Low absolute lymphocyte to monocyte ratio (ALC/AMC) predicts decreased survival in aggressive lymphoma (NHL) patients (pts) receiving chemotherapy and ASCT. We report the clinical significance of ALC/AMC and associated cellular phenotype changes in pts receiving chimeric antigen receptor T-cell (CART) therapy. We conducted a retrospective chart review of all pts who received axicabtagene ciloleucel for NHL at Mayo Clinic, Rochester between 6/2016 and 12/2020. ALC and AMC were obtained from the clinical lab before lymphodepletion chemotherapy (LD). The receiver operator curve was generated using nominal logistic regression on ALC/AMC to predict complete remission (CR). Survivals were calculated using the Kaplan- Meier method. Blood immune phenotypes were assayed by multiparametric flow. Low ALC/AMC (≤0.8, n=29) prior to LD was associated with a lower CR rate (AUC=0.68, p=0.0004). Baseline characteristics were similar between the low and high ALC/AMC group (>0.8, n=52), except for the use of prior ASCT and bridging therapy.
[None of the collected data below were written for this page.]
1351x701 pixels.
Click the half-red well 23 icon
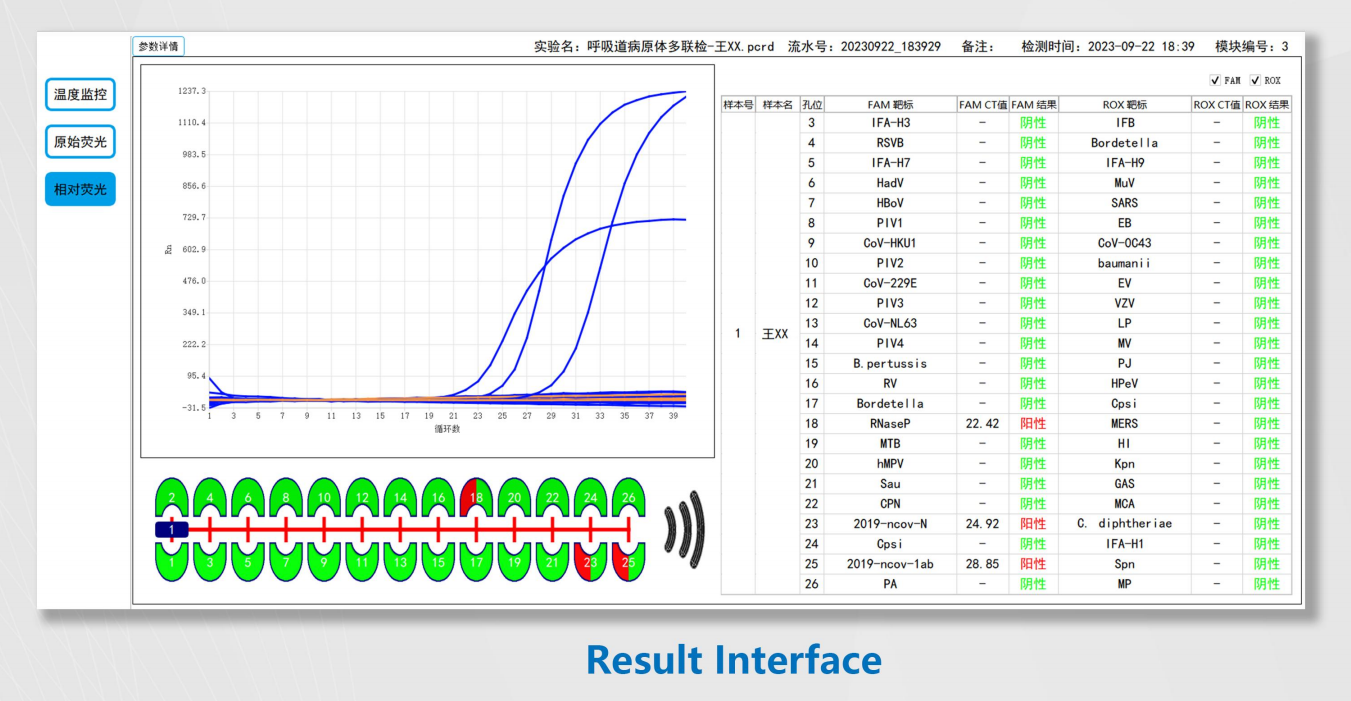590,561
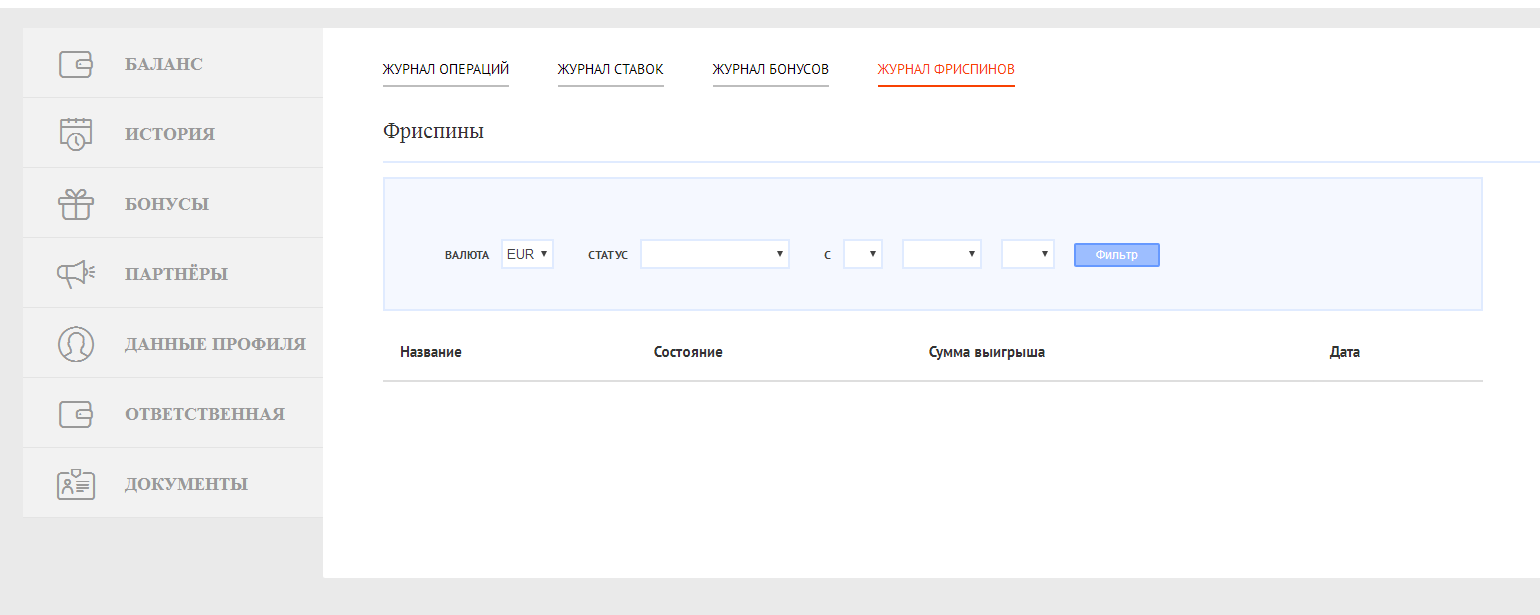Viewport: 1540px width, 615px height.
Task: Click the Дата column header
Action: point(1344,352)
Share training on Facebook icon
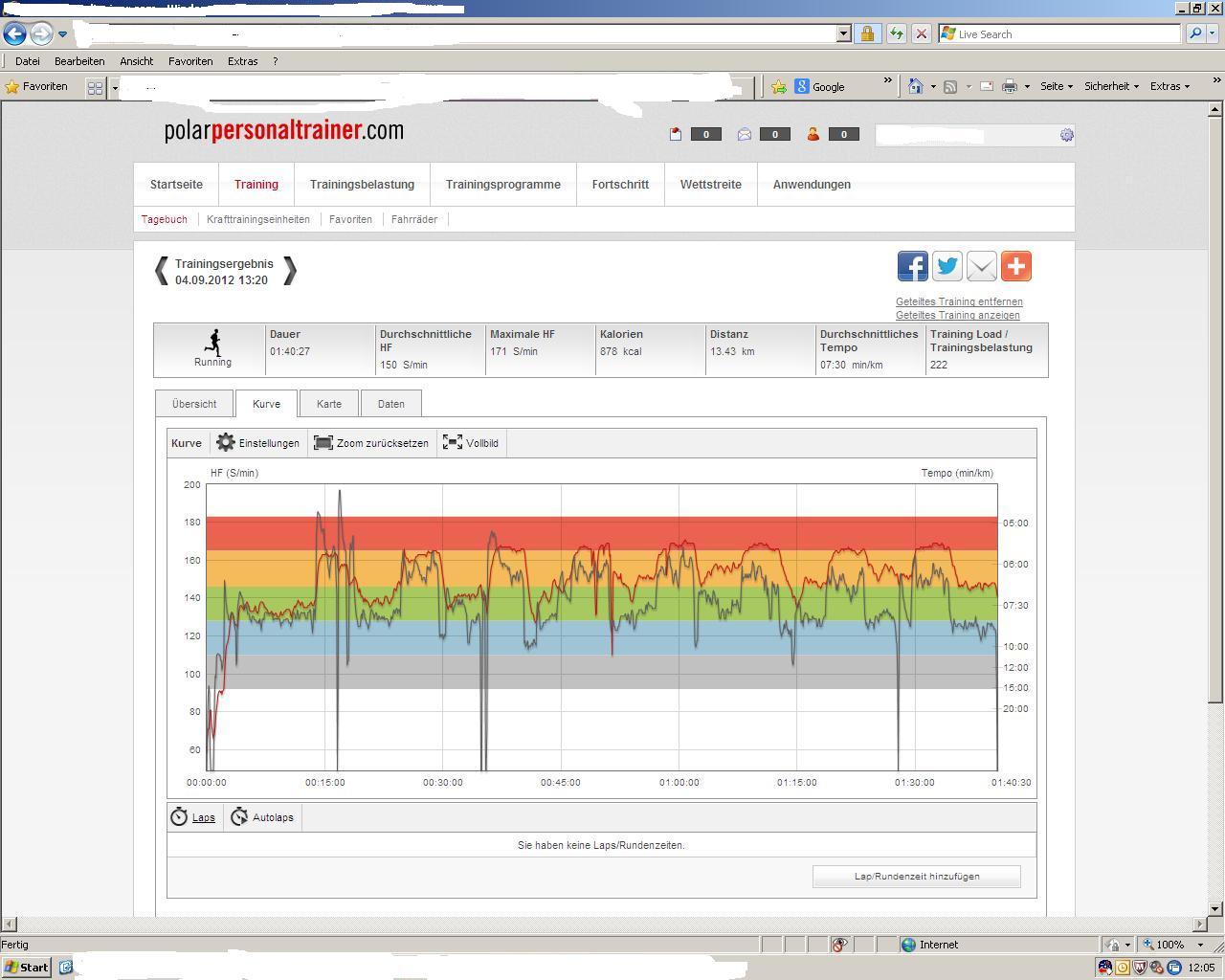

The low ALC/AMC group also had higher CRP on the day of CAR-T infusion and was associated with shorter EFS and OS (EFS: 2.6 vs. 6.4 months, P<0.0001; OS: 5.3 months vs. not reached, P=0.0006), respectively. The prognostic association remained statistically significant on multivariate analysis that included prior ASCT, bridging therapy, and CRP. Compared to the high ALC/AMC group, the low ALC/AMC group had decreased CD4 Tem and increased CD16+CCR2+ monocytes (n=26). In addition, when comparing patients who achieved CR initially and relapsed versus those who maintained durable CR for 6 months or longer, there was a difference in these phenotypes as well as the number of CD27+CD45RA+CD62L+ CD8 T cells and PD-1+TIGIT+ T cells. ALC/AMC is a clinically accessible test that is strongly associated with CAR-T response and survival. Immune characterization revealed that the biological effect is not just associated with cell numbers. Phenotypes such as monocytes with inflammatory capacity and T cell subsets may further distinguish between primary refractory disease, early relapse, and durable response. These data could inform future therapeutic strategies to improve clinical outcomes with CAR-T.